Nicht mehr auf der grünen Wiese: Moderne Wohnhochhäuser

Angesichts der stark sinkenden Leerstandsquoten in fast allen deutschen Großstädten mit mehr als 500.000 Einwohnern und des großen Mangels an Wohnraum wenden sich sowohl die Kommunen als auch die Entwickler und Investoren wieder dieser Wohnform zu, deren Image jedoch eher negativ war, berichtet das Maklerunternehmen. Die Erfahrungen der letzten Jahrzehnte in Asien und Amerika sowie ein Technologiewandel in der Architektur und Haustechnik habe jedoch dazu geführt, dass die heutigen Wohntürme als „state of the art“ gelten. Anders als früher gelten heute sowohl Gering- als auch Gutverdiener als Zielgruppe, zudem werden die Gebäude nicht mehr auf der „grünen Wiese“ errichtet. Dies war früher der Fall und geht teilweise auch darauf zurück, dass die Bauvorschriften aus ihrer Historie heraus sowie aus Brandschutzgründen eine Traufhöhe von maximal 22 Metern vorsahen. Der Bau in gewachsenen Wohngebieten war damit kaum möglich, mittlerweile hat nach Angaben von Jones Lang LaSalle jedoch ein Umdenken bei den Planungsbehörden eingesetzt. Bisher gewerblich genutzte Stadtareale wie etwa ehemalige Bahn- oder Hafenanlagen würden nun vielfach durch diese Neubauten aufgewertet, ohne dass es zu unerwünschten Verdrängungsprozessen komme, heißt es in dem Marktbericht.

Europaweit im Trend

Insgesamt wurden in Westeuropa bislang rund 240 reine Wohnhochhäuser errichtet. Zu den Gebäuden jüngeren Datums gehört unter anderem der Marco Polo Tower in der Hamburger Hafencity, insgesamt befinden sich rund 20 Projekte in den sieben größten deutschen Städten im Planungsstadium. Rund 30 weitere Projekte wie etwa der 172 Meter hohe Grand Tower im Frankfurter Europaviertel sind zudem bereits im Bau, berichtet Jones Lang LaSalle. Dieses Neubaugebiet wurde auf dem ehemaligen Güterbahnhofareal der Bankenmetropole errichtet und steht beispielhaft für die Umnutzung von Industriebrachen. Als Beispiel für Wohnhochhäuser in urbanen Lagen nennt das Maklerunternehmen den ABC Tower am Alexanderplatz, der zusammen mit anderen Wohnprojekten den Auftakt zu einer Stadtquartiersentwicklung bilden soll.

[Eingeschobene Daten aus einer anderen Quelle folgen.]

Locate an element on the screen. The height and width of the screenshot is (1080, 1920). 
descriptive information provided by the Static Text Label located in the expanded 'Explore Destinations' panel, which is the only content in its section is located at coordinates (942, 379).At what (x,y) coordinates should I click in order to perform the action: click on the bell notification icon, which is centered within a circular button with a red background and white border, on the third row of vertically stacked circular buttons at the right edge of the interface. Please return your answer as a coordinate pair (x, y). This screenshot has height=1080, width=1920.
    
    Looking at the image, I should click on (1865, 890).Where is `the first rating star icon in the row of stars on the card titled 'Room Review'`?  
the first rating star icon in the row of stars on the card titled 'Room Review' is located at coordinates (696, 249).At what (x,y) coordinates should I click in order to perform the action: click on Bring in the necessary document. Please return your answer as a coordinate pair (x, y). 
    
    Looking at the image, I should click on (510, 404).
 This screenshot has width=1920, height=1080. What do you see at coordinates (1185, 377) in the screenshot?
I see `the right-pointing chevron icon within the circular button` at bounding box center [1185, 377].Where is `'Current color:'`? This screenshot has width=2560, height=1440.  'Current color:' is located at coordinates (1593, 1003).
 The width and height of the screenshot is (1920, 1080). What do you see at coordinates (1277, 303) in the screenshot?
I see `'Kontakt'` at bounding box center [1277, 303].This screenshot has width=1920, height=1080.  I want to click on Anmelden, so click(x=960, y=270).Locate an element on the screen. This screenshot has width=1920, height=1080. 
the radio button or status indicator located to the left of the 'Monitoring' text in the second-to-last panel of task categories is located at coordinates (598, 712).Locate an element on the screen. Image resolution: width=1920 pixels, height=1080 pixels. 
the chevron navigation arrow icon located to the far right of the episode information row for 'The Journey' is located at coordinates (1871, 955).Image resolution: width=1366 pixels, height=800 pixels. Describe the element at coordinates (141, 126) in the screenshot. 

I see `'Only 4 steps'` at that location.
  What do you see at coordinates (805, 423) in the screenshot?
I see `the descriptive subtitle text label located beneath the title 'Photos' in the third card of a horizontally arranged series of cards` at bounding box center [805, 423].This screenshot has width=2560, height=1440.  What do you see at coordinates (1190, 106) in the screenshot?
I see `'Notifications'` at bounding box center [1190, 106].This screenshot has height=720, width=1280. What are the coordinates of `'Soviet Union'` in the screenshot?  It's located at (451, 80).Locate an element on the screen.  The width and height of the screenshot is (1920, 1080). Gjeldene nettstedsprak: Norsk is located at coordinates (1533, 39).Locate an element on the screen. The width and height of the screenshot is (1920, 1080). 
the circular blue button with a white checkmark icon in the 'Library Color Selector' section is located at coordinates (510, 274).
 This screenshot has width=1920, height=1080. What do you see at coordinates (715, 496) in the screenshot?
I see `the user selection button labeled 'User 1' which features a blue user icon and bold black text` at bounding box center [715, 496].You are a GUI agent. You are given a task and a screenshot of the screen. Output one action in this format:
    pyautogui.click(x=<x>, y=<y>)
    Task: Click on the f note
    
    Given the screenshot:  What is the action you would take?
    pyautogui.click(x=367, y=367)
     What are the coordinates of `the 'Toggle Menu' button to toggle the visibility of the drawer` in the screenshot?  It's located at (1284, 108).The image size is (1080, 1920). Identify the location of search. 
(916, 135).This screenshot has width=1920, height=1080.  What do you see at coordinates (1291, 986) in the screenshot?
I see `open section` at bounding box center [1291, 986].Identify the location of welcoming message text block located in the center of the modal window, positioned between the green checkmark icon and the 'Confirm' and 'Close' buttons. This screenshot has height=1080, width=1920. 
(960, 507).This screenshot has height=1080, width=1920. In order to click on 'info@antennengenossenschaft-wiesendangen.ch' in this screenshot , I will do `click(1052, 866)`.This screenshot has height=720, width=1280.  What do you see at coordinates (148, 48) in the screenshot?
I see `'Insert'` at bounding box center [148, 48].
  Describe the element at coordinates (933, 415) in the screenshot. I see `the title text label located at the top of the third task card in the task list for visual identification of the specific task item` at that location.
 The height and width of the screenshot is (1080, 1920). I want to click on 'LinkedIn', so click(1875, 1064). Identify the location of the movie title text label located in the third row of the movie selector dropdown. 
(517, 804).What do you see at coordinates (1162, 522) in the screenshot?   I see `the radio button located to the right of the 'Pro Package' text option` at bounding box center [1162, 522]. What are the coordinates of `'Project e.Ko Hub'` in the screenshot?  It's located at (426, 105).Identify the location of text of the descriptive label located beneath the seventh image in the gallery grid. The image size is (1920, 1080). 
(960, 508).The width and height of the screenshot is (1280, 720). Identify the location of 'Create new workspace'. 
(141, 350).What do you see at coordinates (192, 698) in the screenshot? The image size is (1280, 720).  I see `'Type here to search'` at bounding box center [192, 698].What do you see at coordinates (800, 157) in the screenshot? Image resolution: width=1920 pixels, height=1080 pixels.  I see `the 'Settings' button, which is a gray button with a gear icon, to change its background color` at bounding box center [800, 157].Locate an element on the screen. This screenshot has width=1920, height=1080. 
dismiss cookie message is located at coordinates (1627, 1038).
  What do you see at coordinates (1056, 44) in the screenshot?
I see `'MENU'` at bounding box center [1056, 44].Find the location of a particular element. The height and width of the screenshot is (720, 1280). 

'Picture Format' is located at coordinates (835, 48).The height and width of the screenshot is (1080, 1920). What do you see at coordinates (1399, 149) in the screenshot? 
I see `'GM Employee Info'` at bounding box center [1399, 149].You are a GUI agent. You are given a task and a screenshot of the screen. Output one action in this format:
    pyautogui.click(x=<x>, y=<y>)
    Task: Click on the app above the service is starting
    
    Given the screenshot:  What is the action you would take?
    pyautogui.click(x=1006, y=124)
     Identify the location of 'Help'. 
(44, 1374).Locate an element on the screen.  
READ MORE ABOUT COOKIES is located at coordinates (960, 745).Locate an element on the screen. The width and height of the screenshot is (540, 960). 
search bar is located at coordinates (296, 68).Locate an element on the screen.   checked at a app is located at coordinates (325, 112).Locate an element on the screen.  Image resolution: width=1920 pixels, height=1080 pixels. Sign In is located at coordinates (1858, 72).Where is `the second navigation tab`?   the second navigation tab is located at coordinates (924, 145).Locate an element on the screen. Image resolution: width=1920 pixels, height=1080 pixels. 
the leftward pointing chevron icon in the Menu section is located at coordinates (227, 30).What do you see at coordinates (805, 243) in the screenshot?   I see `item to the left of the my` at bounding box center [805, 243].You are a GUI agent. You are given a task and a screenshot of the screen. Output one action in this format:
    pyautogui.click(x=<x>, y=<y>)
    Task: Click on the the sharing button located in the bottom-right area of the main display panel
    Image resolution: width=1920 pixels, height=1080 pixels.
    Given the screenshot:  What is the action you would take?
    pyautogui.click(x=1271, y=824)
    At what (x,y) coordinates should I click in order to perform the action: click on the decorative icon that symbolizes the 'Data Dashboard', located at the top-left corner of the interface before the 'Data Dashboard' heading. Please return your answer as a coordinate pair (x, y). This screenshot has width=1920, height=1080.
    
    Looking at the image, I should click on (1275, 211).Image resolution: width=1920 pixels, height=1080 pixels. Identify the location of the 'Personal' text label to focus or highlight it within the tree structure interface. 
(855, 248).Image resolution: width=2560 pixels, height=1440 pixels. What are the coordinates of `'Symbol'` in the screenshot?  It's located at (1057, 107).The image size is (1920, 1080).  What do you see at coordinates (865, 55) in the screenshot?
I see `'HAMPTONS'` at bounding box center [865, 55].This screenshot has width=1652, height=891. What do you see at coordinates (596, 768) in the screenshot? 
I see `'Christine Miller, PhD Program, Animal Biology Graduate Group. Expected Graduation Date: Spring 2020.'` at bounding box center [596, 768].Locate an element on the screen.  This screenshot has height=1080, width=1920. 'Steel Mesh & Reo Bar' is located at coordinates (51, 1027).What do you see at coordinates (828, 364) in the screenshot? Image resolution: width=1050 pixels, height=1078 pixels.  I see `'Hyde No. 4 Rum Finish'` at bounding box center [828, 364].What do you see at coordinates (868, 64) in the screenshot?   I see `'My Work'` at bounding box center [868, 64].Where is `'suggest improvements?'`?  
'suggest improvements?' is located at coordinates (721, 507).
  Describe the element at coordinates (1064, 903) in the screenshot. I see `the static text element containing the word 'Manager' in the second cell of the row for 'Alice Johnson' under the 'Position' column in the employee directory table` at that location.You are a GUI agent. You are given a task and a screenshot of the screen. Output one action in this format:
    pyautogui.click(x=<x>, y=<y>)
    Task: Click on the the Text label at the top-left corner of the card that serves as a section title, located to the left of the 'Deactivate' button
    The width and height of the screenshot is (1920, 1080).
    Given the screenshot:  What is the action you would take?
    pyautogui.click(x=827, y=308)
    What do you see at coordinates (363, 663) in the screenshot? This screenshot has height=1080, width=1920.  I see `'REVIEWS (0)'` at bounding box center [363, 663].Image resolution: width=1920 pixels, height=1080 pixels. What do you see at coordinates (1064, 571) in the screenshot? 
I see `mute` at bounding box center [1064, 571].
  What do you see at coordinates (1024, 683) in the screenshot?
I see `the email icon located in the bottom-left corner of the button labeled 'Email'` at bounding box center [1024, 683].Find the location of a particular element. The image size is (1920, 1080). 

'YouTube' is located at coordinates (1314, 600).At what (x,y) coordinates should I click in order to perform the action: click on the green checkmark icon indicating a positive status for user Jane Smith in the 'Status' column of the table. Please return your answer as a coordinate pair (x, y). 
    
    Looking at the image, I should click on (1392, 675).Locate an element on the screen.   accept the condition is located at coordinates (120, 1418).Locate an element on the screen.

Vielfach werden Bestandsgebäude umgenutzt

Für den Trend, bestehende Bauten grundlegend zu sanieren, steht laut Marktbericht das Projekt „The Seven“ in München – ehemals der Maschinenturm eines Heizkraftwerks und heute ein 74 Meter hoher Bau mit Luxuswohnungen. Vielfach werden auch ehemalige Bürobauten in Wohnraum umgewandelt – etwa der „Steglitzer Kreisel“ in Berlin. Anders als früher bieten die Wohnhochhäuser neueren Typs in der Regel eine sehr gute Anbindung an den öffentlichen Personennahverkehr: Im Schnitt befinden sich die insgesamt 65 untersuchten Projekte etwa 380 Meter von der nächstgelegenen Haltestelle entfernt. Typisch für die neuen Projekte sei zudem die teilweise Mischnutzung – indem etwa auch Kitas oder andere soziale Einrichtungen in den Gebäuden untergebracht sind.